__REQUIREMENT__
From the article below on UAB's grant for an idiopathic pulmonary fibrosis drug trial, copy the passage from "Newswise — The" up to and including "pulmonary fibrosis (IPF).".

Newswise — The University of Alabama at Birmingham has received a grant from the National Institutes of Health totaling $8.9 million to fund a multiyear program evaluating the role of a new medication in a clinical trial for patients suffering from idiopathic pulmonary fibrosis (IPF).
Victor Thannickal, M.D., the Ben Vaughan Branscomb Chair of Medicine in Respiratory Disease and division director of Pulmonary, Allergy and Critical Care, says UAB was selected among a highly competitive group of academic institutions to move this translational program project grant into the clinical testing phase.
“UAB has one of the largest interstitial lung disease programs in the country,” he said. “It is important that we receive grants like this so we can continue to develop better treatments for fibrotic lung diseases.”
While there currently is no cure for IPF, the drug GKT831 is designed to improve on current drugs that do not improve survival or quality of life, and Thannickal says it may be better tolerated than current medications.

__DATASET__
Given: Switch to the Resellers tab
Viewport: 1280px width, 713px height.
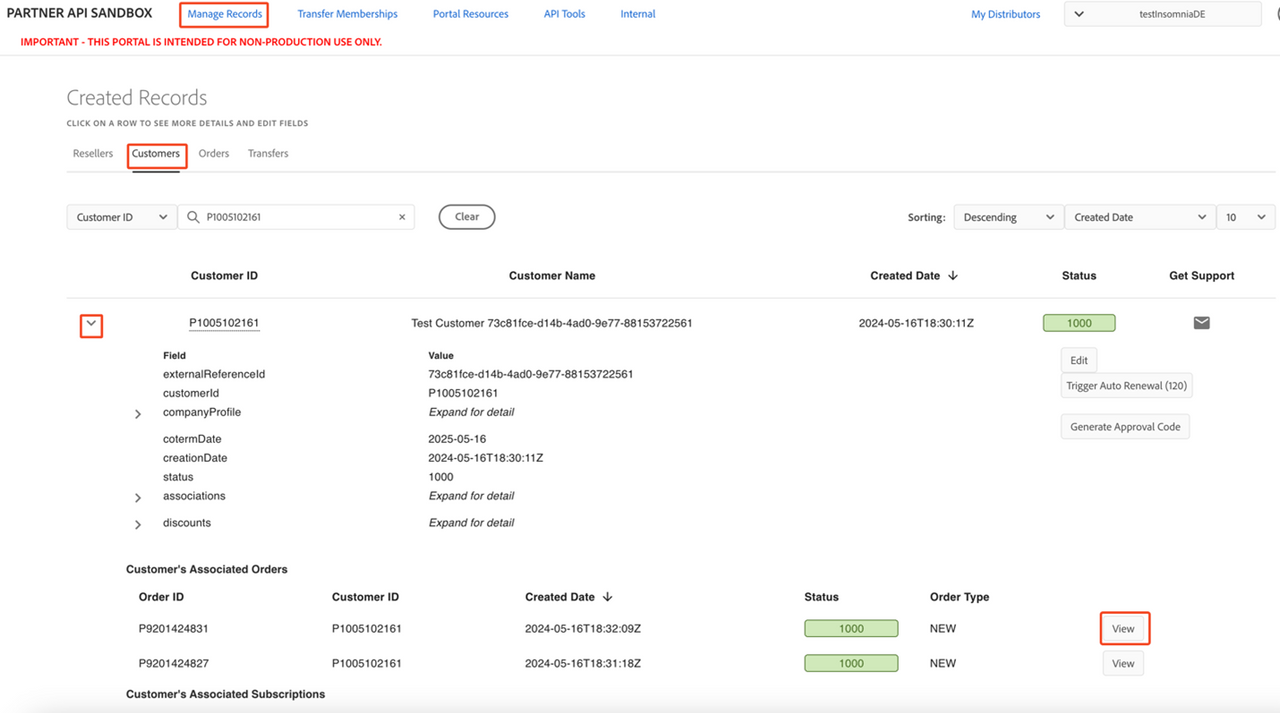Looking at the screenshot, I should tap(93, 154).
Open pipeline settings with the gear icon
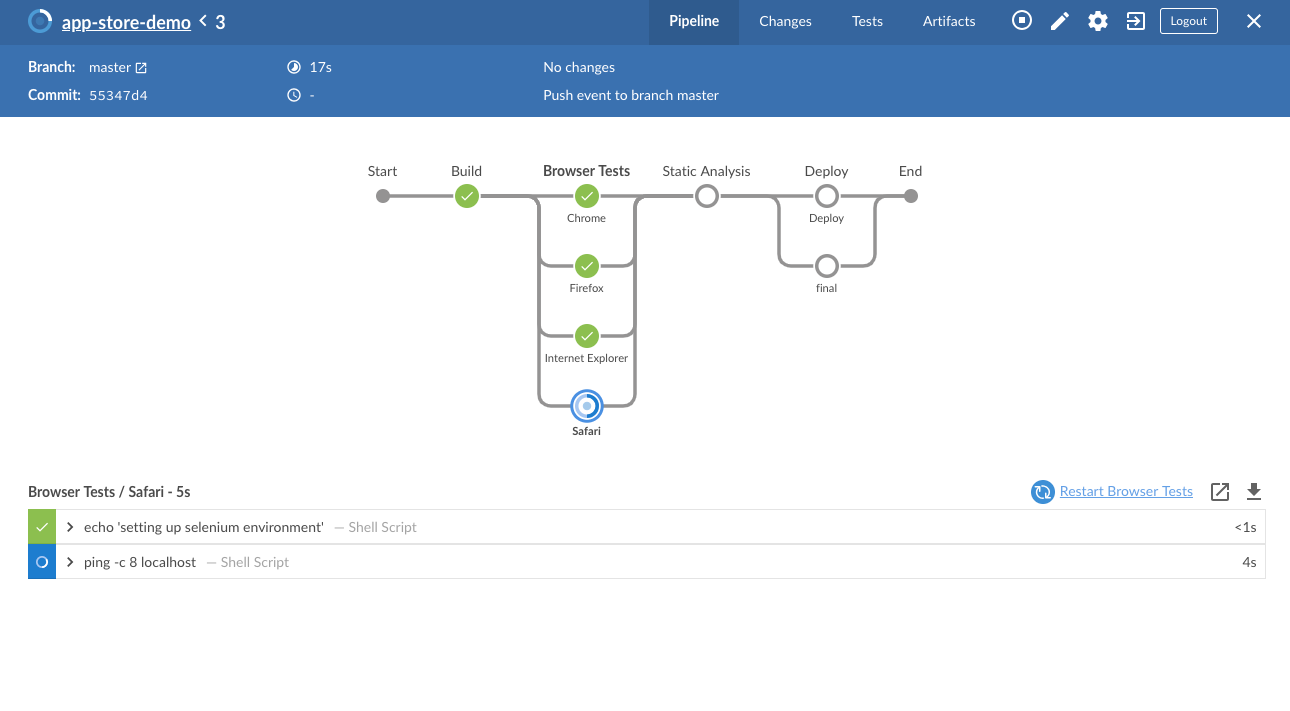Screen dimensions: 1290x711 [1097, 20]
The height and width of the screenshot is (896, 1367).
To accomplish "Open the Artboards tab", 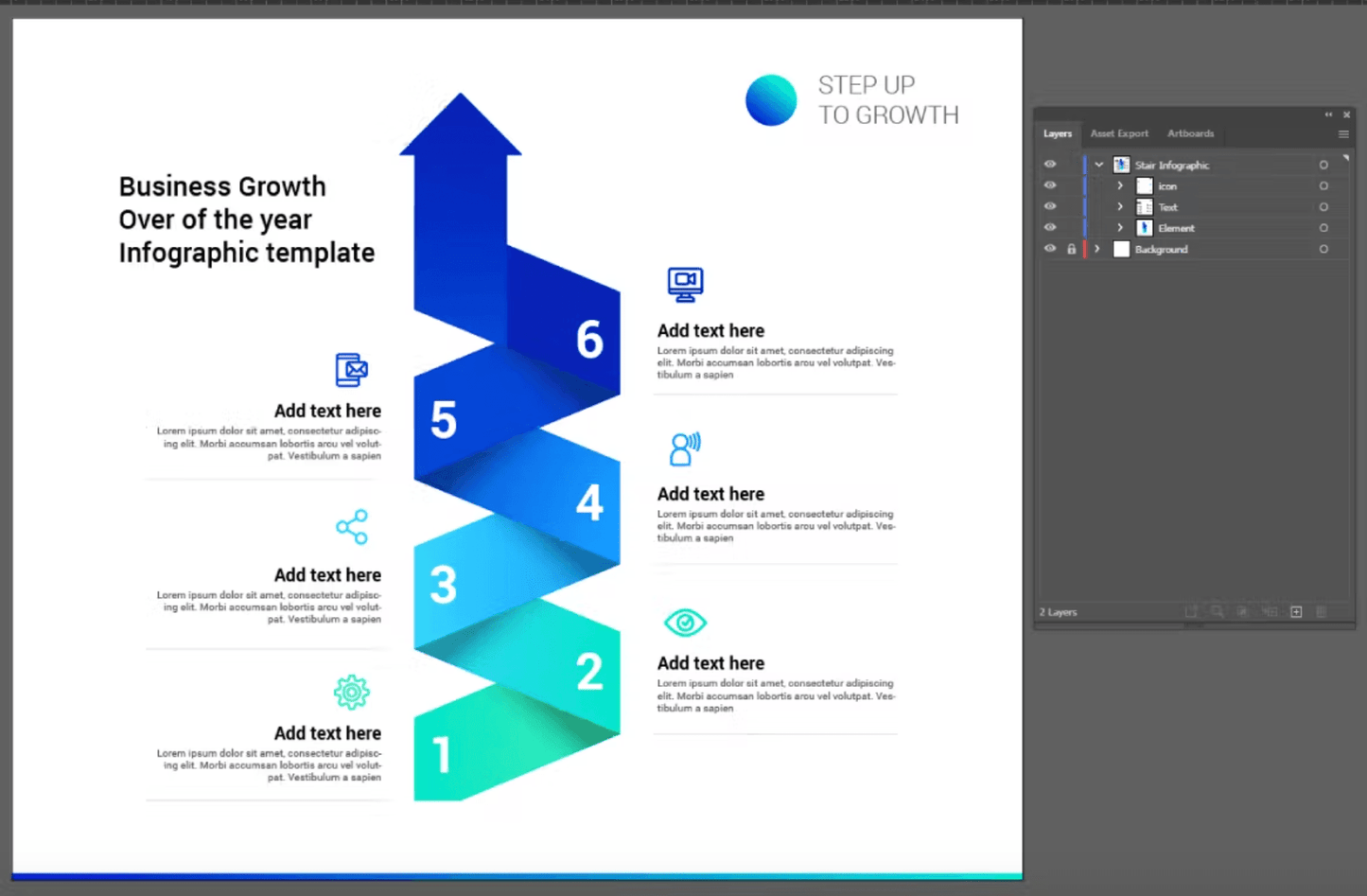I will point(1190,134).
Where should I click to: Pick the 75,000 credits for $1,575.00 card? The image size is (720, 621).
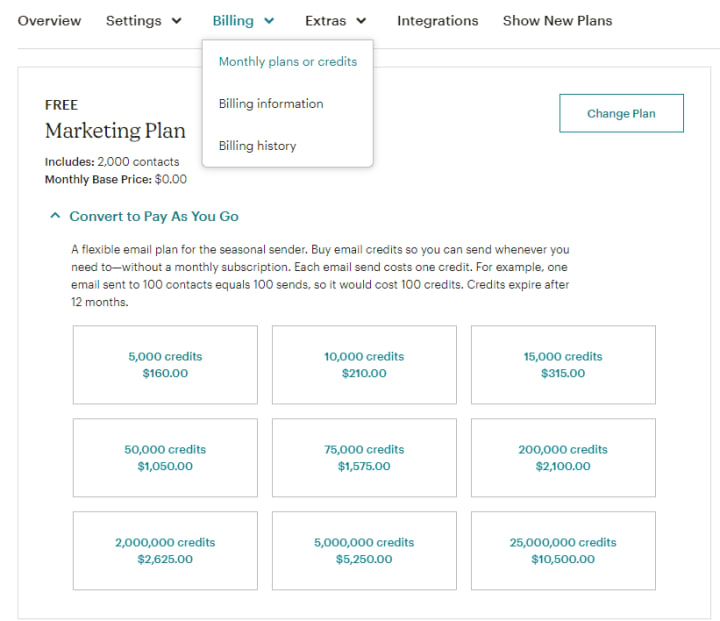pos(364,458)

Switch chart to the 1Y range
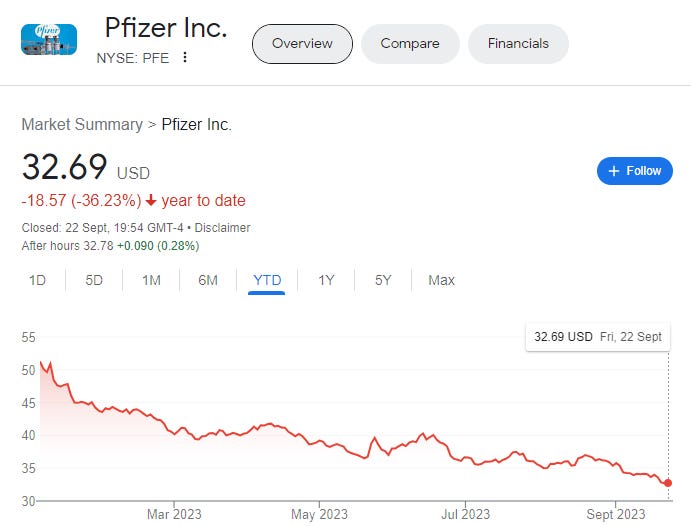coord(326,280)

__RESPONSE__
Newswise — The University of Alabama at Birmingham has received a grant from the National Institutes of Health totaling $8.9 million to fund a multiyear program evaluating the role of a new medication in a clinical trial for patients suffering from idiopathic pulmonary fibrosis (IPF).